I figured out how to use PyTorch’s DDP module to connect between different server nodes however I am having trouble using the recv function to send tensors between nodes. Every time the node is about to receive a tensor the message Aborted prints on the console and the process stops. I tried creating a toy example, but it doesn’t happen their. I have the tensor on CPU and the shape is predetermined. Is there a reason why it aborts the process? Is there a way to debug gloo ddp like there is for nccl ddp?

Also is there a way to send and receive tensors without having to specify the shape ahead of time?

I am using PyTorch 1.11 with Cuda 11.3 on A40s

Connection code:

def get_ifname():
    return ifcfg.default_interface()["device"]


def init_distrib_slurm(world_rank, world_size, backend="nccl"):
    if "GLOO_SOCKET_IFNAME" not in os.environ:
        os.environ["GLOO_SOCKET_IFNAME"] = get_ifname()

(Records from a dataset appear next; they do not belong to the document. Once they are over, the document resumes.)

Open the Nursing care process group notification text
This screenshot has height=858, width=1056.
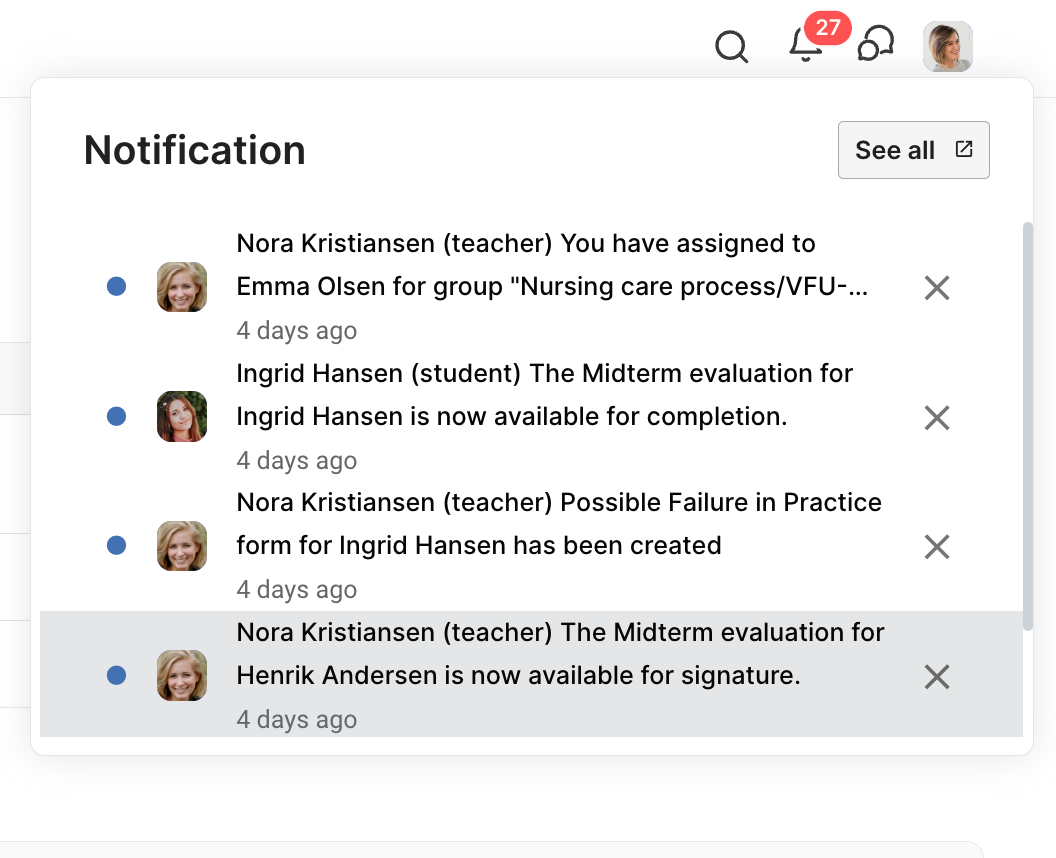(551, 287)
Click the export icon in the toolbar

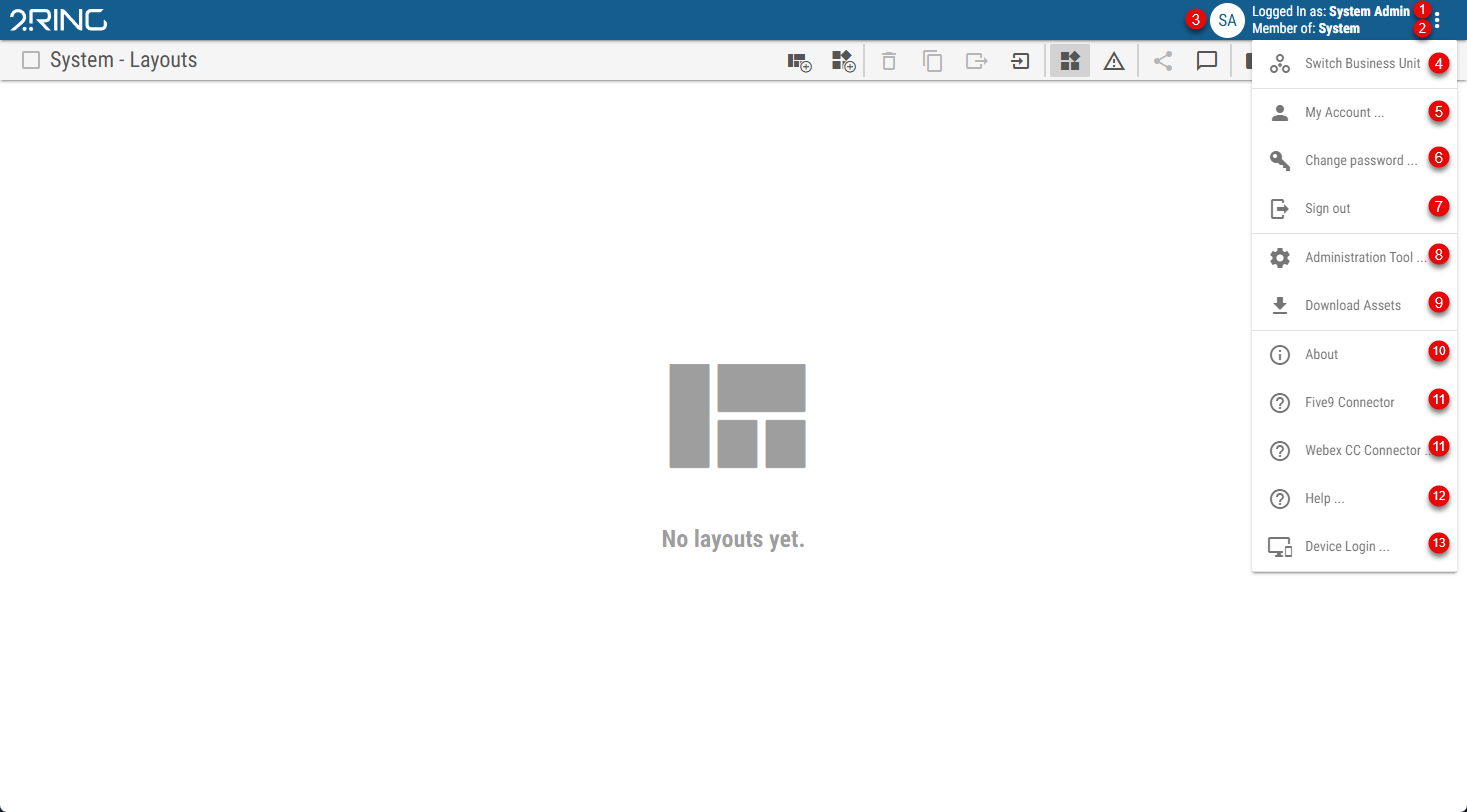[976, 61]

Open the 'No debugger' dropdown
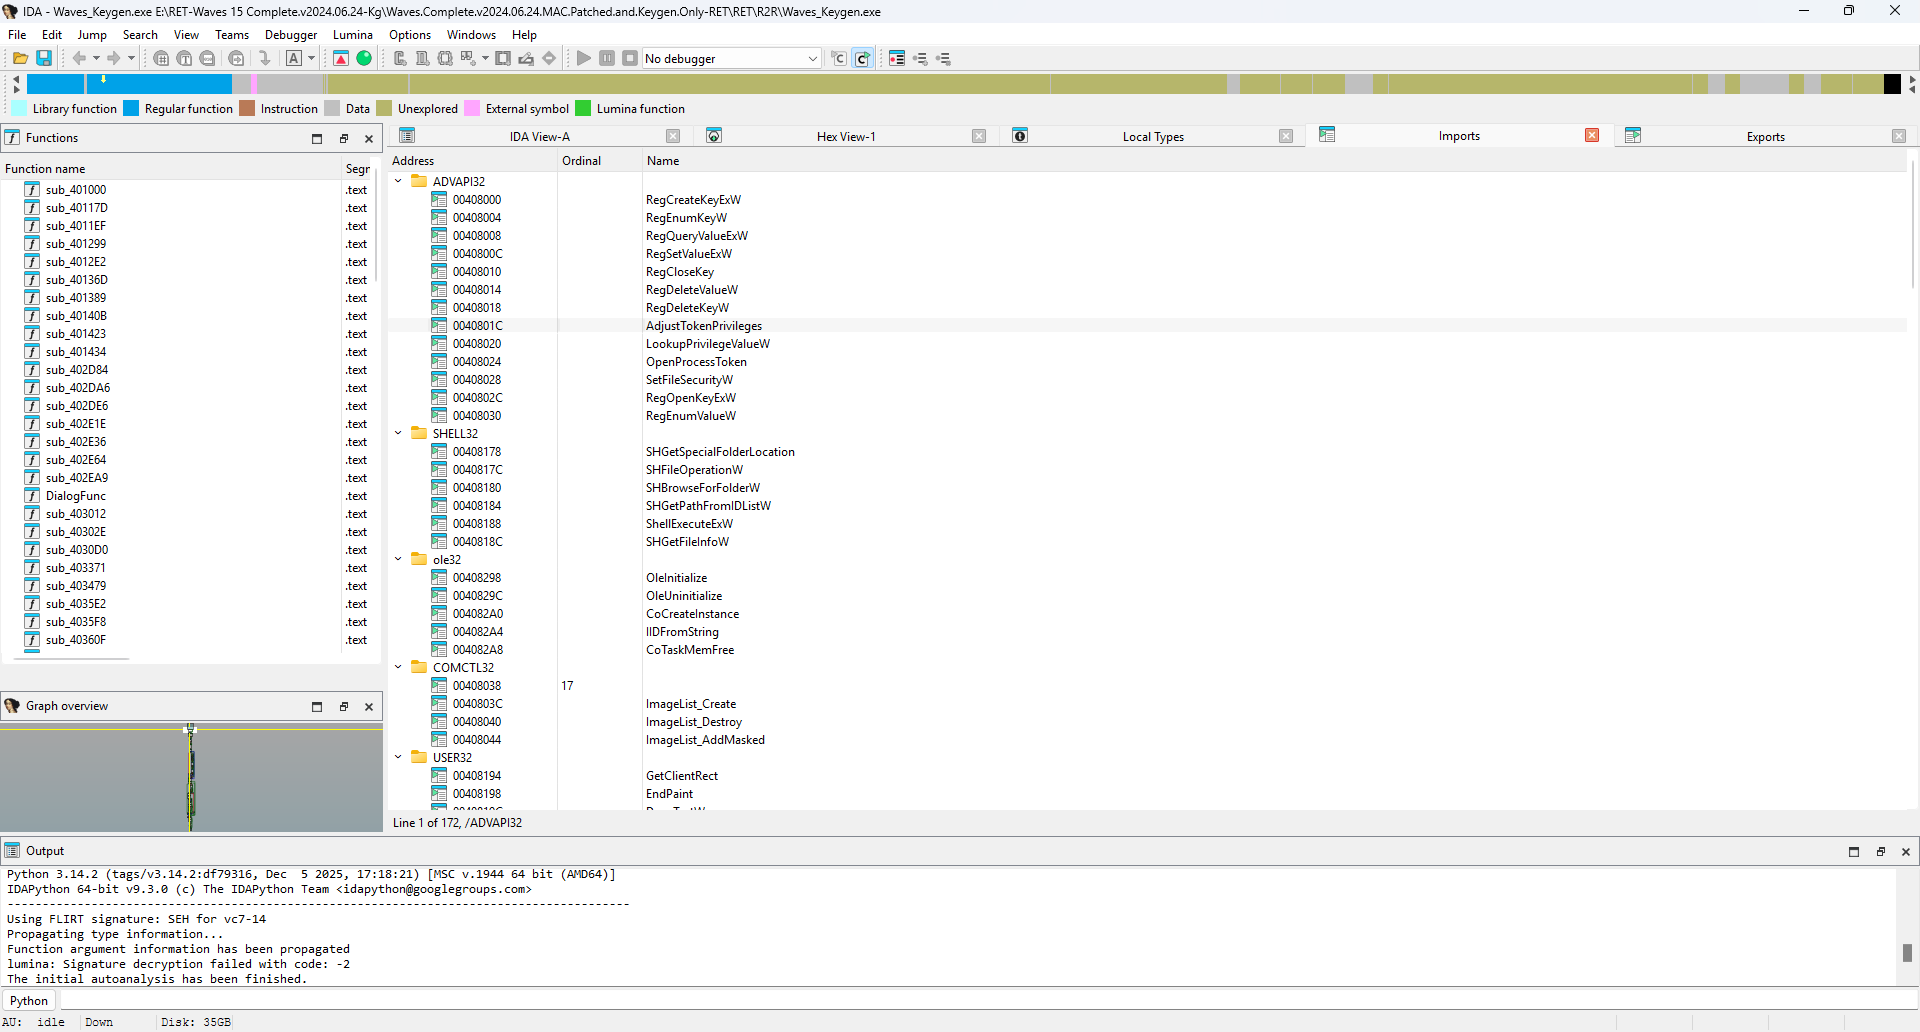click(x=812, y=59)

    if "NCCL_SOCKET_IFNAME" not in os.environ:
        os.environ["NCCL_SOCKET_IFNAME"] = get_ifname()

    master_port = int(os.environ.get("MASTER_PORT", 8738))
    master_addr = os.environ.get("MASTER_ADDR", "127.0.0.1")
    # local_rank = int(os.environ.get("LOCAL_RANK", os.environ.get("SLURM_LOCALID", 0)))
    world_rank = int(os.environ.get("RANK", os.environ.get("SLURM_PROCID", 0))) if not world_rank else world_rank
    world_size = int(os.environ.get("WORLD_SIZE", os.environ.get("SLURM_NTASKS", 1))) if not world_size else world_size
    print(master_addr, master_port, world_rank, world_size)
    sys.stdout.flush()

    tcp_store = distrib.TCPStore(master_addr, master_port, world_size, world_rank == 0)
    distrib.init_process_group(
        backend, store=tcp_store, rank=world_rank, world_size=world_size
    )

    return tcp_store

Send and receive code:

if self.rank != 0:
    tokenized = self.tokenizer(input1)  # tokenization process is a bit more complicated than this
    torch.distributed.send(tokenized["input_ids"], 0)
if self.rank == 0:
    tokenized = torch.zeros([320, 9])
    sender_rank = torch.distributed.recv(tokenized)

Can you please share the detailed error message? It would be nice if you have a stack trace as well. Thanks.

All I receive is the message Aborted on the rank 0 node and that is it. I don’t receive a detailed error message. Is there an equivalent to the NCCL_DEBUG for gloo that I can use?

Cc @osalpekar to have a look

Are any of the tensors you are trying to communicate CUDA tensors? Gloo send/recv does not support CUDA tensors at the moment (see the call to the underlying Gloo library here which tries to perform a CPU-based send over TCP: pytorch/ProcessGroupGloo.cpp at master · pytorch/pytorch · GitHub). If this is the case, you may need to copy the tensors to CPU before performing send/recv on them.

Gloo collective operations support CUDA tensors by copying tensors to CPU before and after performing the actual communication using the CPU. We may be able to implement something similar for p2p operations like send/recv in the future.

All tensors so far are CPU tensors. I am currently trying to send the tensors from the CPU machine to the GPU machine for processing.

I would imagine that the tensors being sent/received on both sides must be CPU tensors. I don’t think there is a communication library today that supports a direct send from CPU tensor to remote GPU tensor.

Can you check if the tensors you created on both machines are CPU tensors?
tensor.is_cuda should tell us that.